▶ Text block
Teachers in early education, those with students between birth through age 8, use to the term “developmentally appropriate” to describe teaching approaches and content that align with proven research in child psychology, pediatrics, developmental psychology and neuroscience. The Common Core experienced attack from early educators, because teachers of early education find Common Core standards for young learners to be developmentally inappropriate. The Washington Post stated that the reason lies in the fact that the development of the Common Core did not include teacher participation.
Recent critiques of the Common Core Standards by Marion Brady and John T. Spencer have noted that the process for creating the new K-12 standards involved too little research, public dialogue, or input from educators. Nowhere was this more startlingly true than in the case of the early childhood standards—those imposed on kindergarten through grade 3. We reviewed the makeup of the committees that wrote and reviewed the Common Core Standards. In all, there were 135 people on those panels. Not a single one of them was a K-3 classroom teacher or early childhood professional.
One item that received much denouncement from early education experts is the standard for Fluency in English Language Arts in kindergarten: CCSS.ELA-Literacy.RFK.4 – Read emergent-reader texts with purpose and understanding.
One interpretation of reading “with purpose and understanding” leads educators to think that the writers of the Common Core expect kindergarteners to read like 8 year old children. Research places reading development into stages, and educators find that specific Common Core standard goes against research of kindergarteners’ development.

▶ What the exercise asks
Quote the portion of the passage on the Common Core that begins with the words "One item that" and ends with "purpose and understanding.". The data that follow have no connection to the passage on the Common Core.

▶ Data shown
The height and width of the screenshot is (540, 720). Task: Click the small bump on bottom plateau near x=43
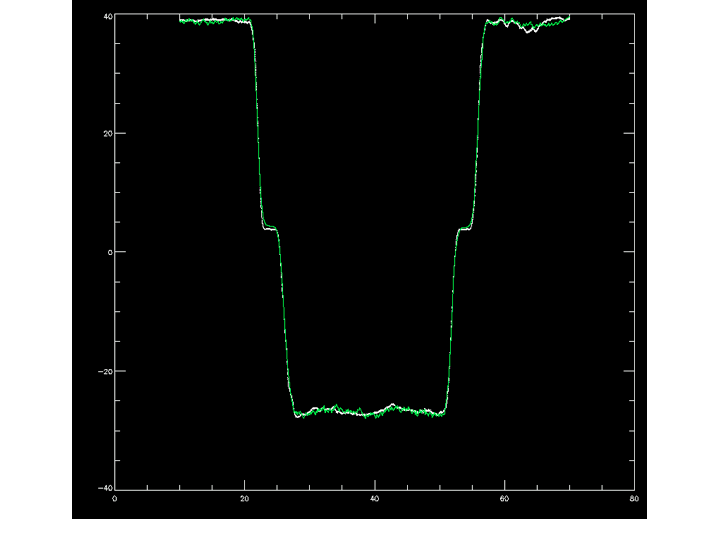pyautogui.click(x=393, y=405)
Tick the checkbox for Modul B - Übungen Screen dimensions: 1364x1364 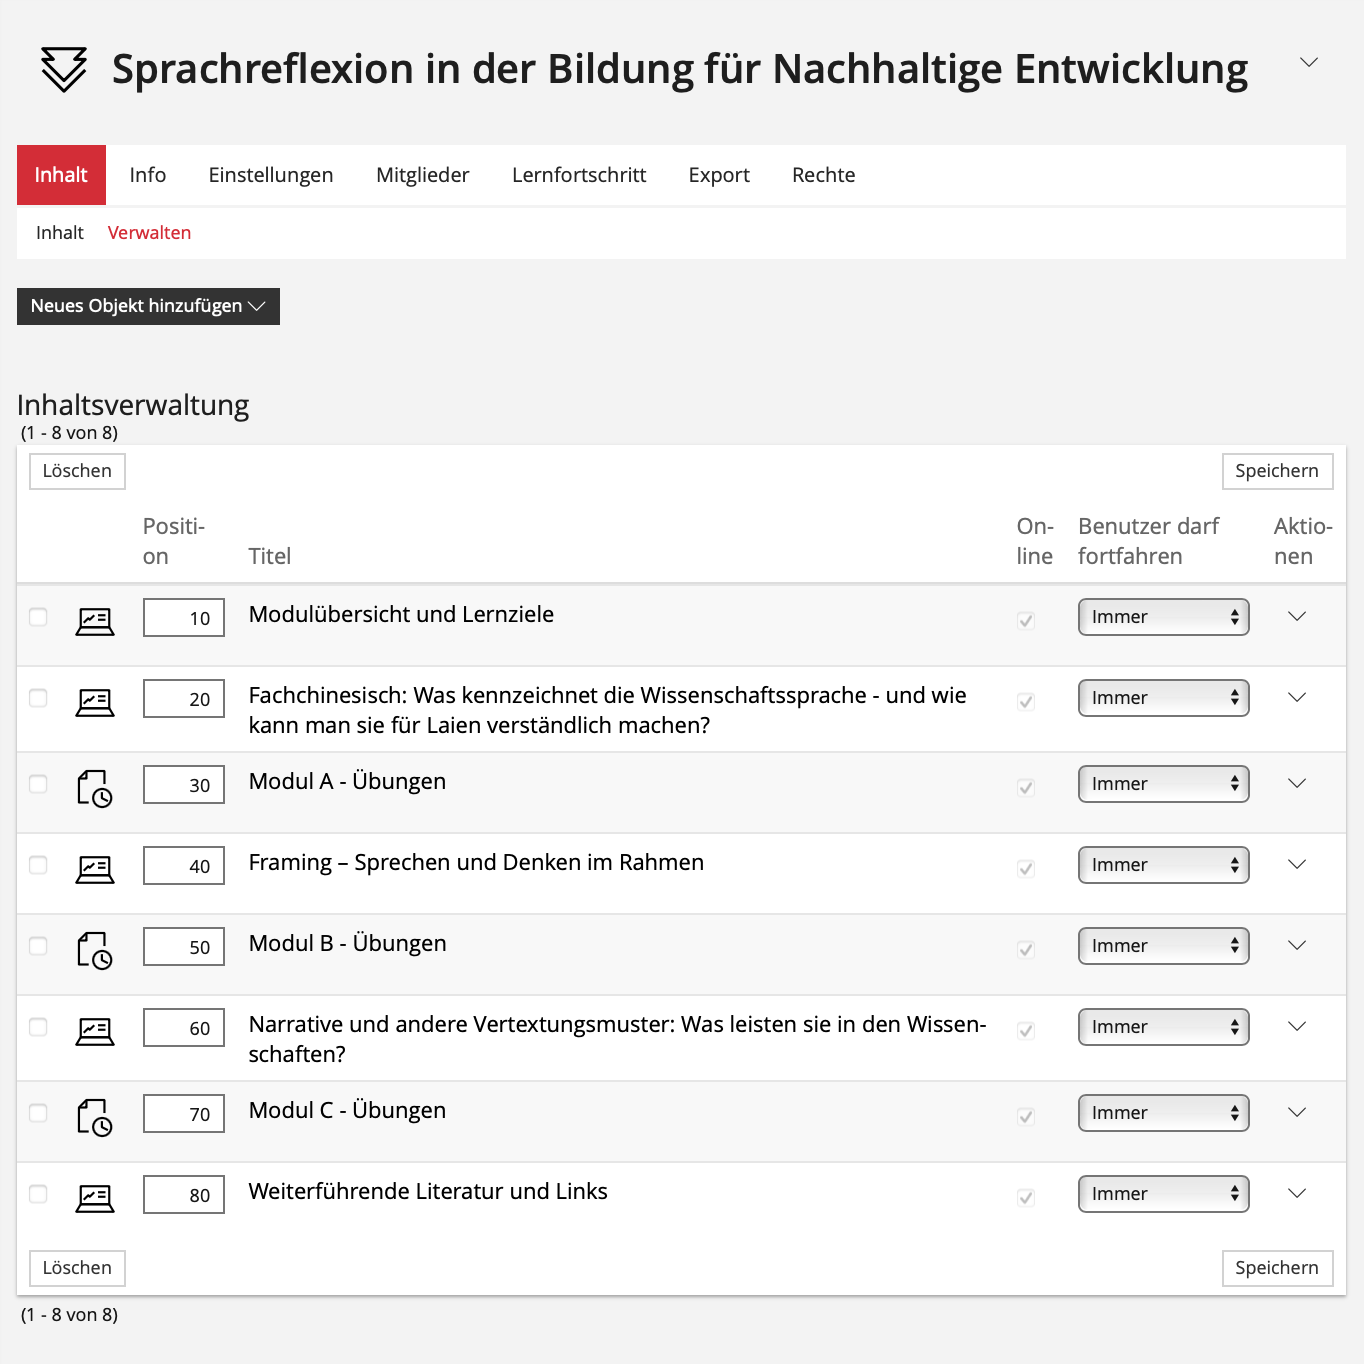(x=38, y=946)
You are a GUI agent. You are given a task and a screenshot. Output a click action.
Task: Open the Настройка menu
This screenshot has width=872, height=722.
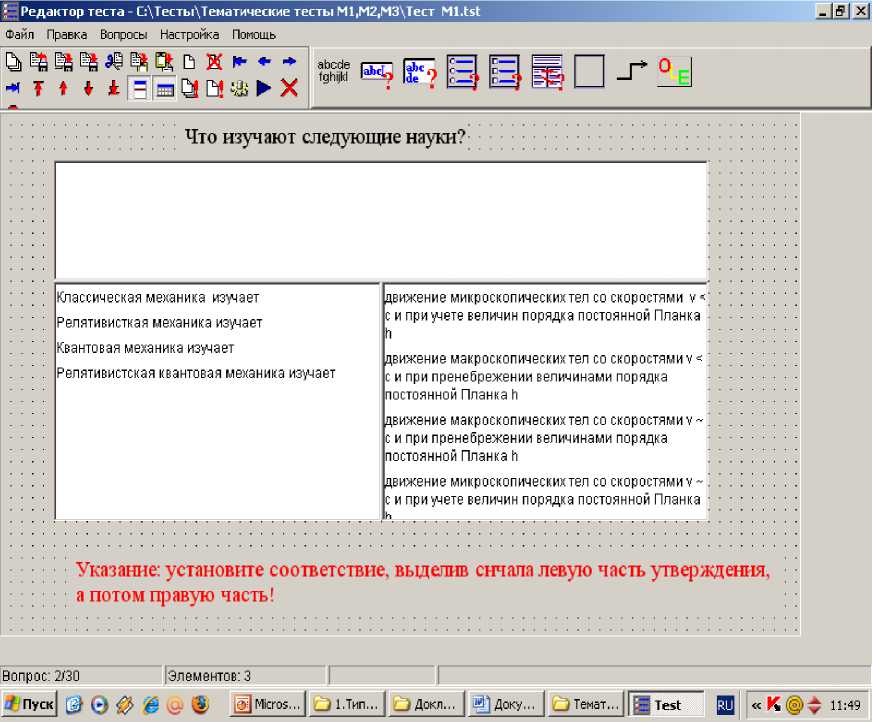point(189,34)
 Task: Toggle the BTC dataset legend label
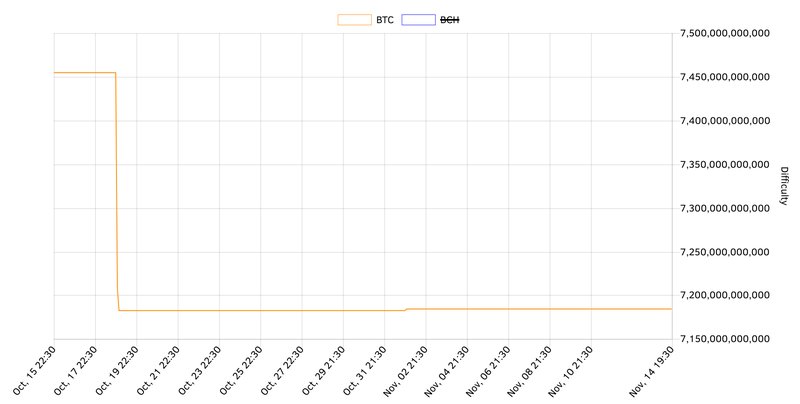385,19
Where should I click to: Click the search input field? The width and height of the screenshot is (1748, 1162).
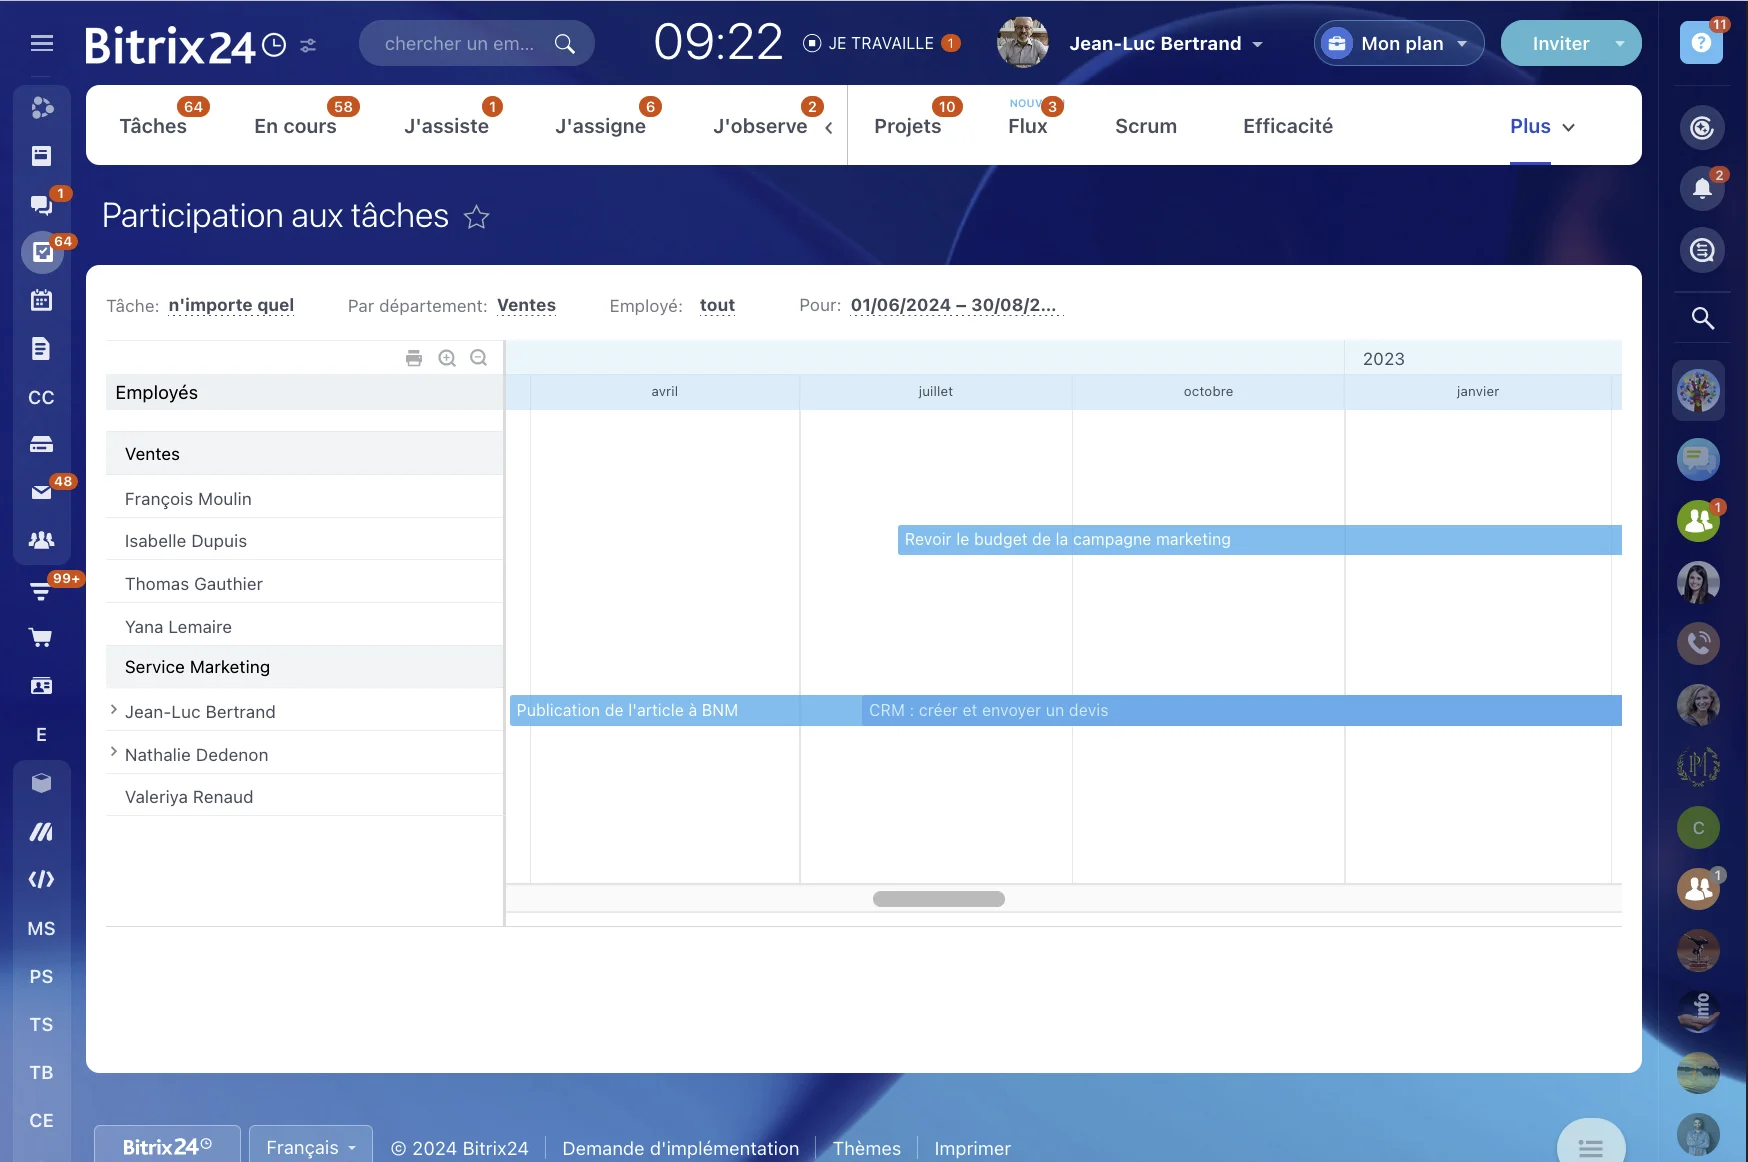point(460,43)
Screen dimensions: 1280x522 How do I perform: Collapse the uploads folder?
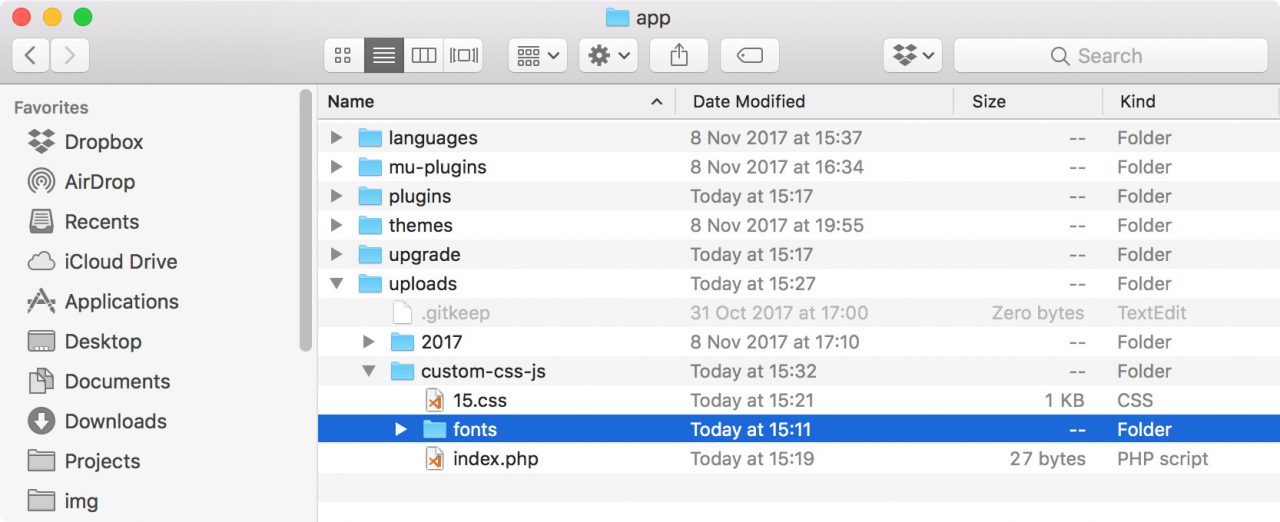pos(337,284)
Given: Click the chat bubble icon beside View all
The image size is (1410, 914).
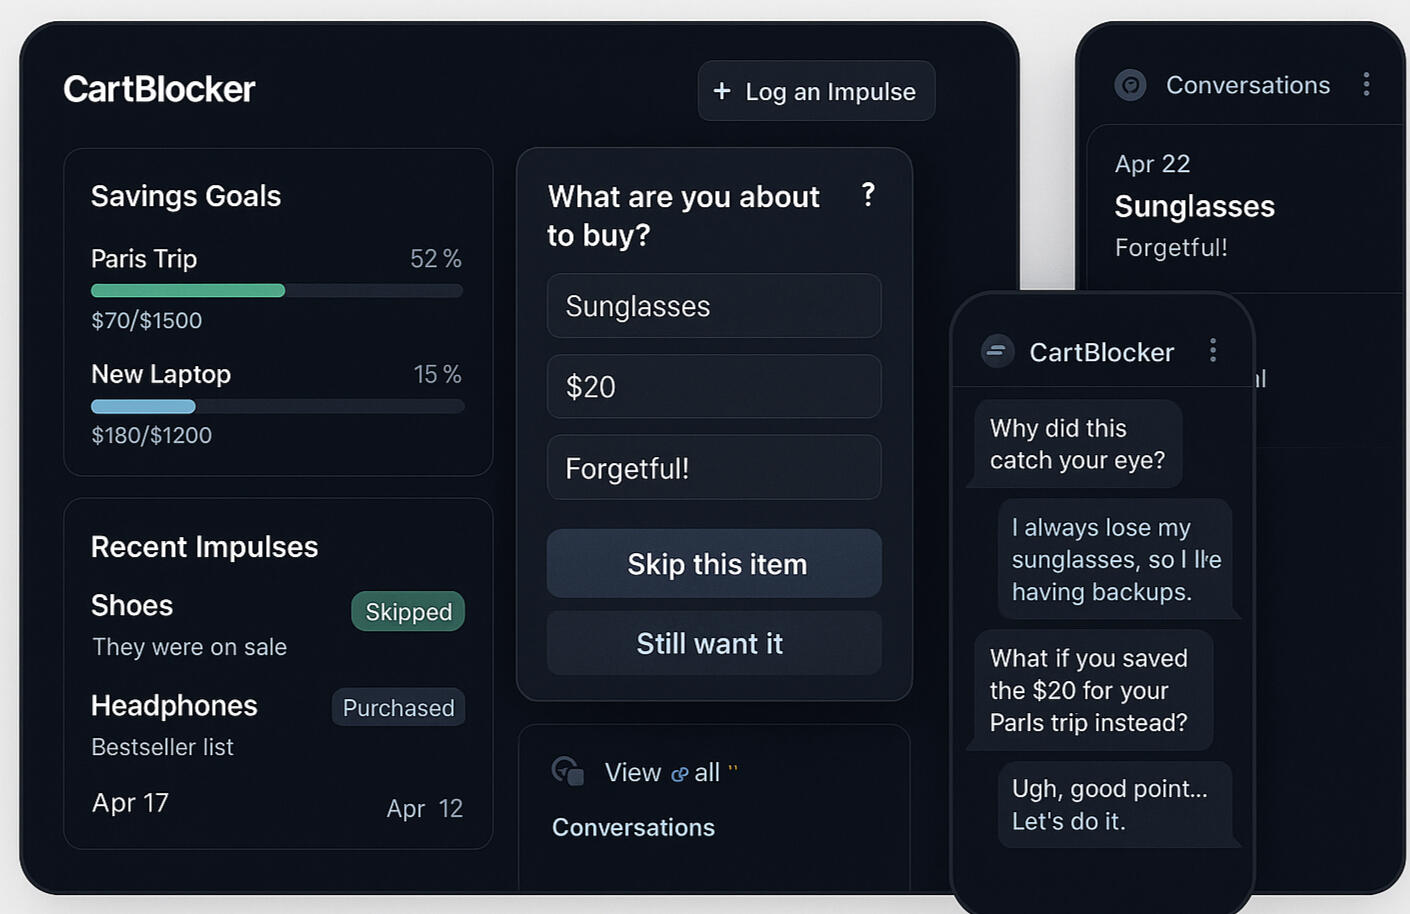Looking at the screenshot, I should click(x=568, y=771).
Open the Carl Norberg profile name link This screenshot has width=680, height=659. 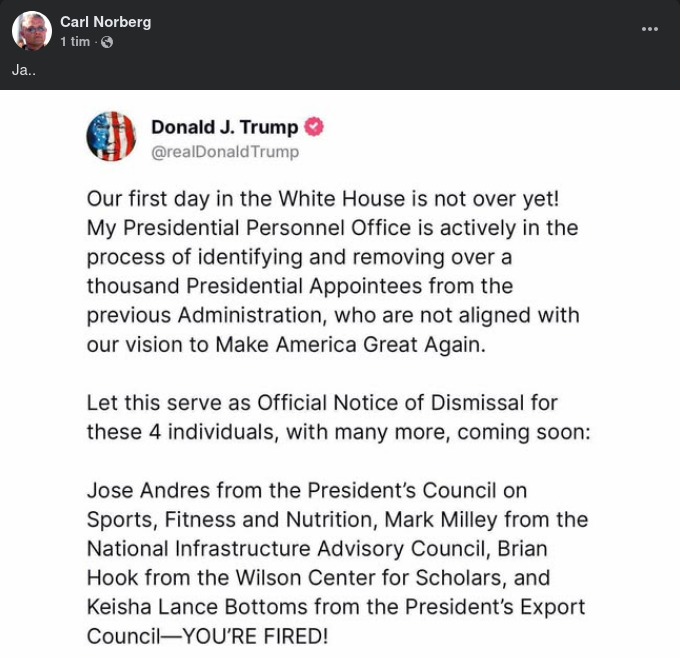(x=105, y=22)
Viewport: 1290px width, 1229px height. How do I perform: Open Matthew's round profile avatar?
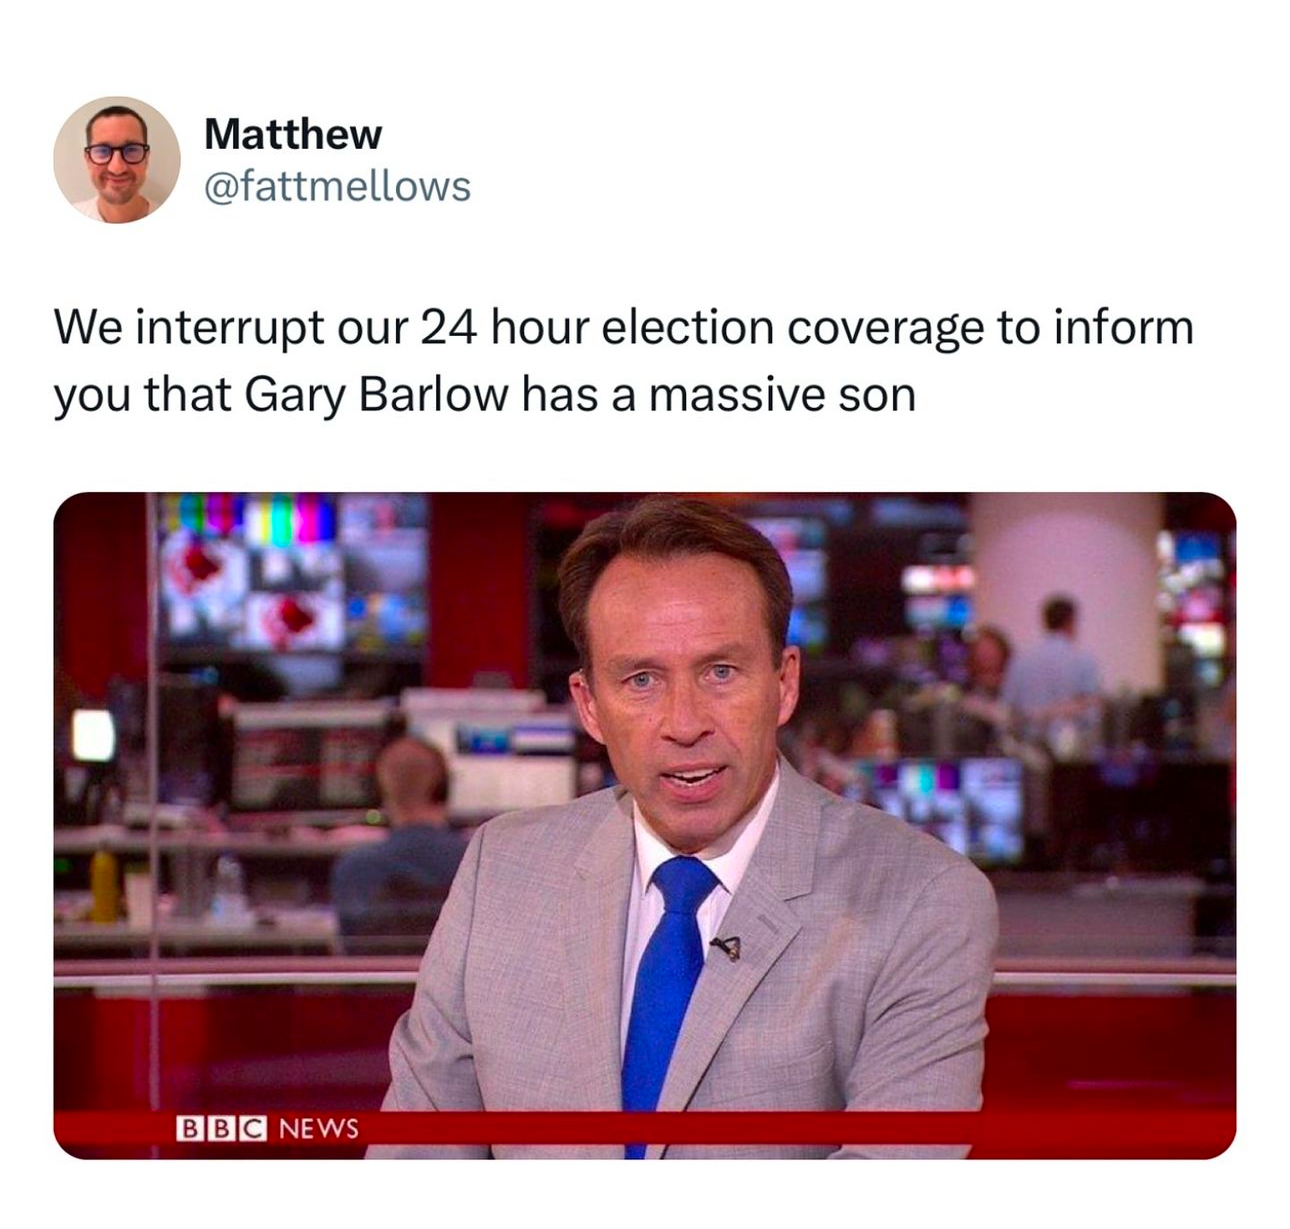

▶ Worked solution
One item that received much denouncement from early education experts is the standard for Fluency in English Language Arts in kindergarten: CCSS.ELA-Literacy.RFK.4 – Read emergent-reader texts with purpose and understanding.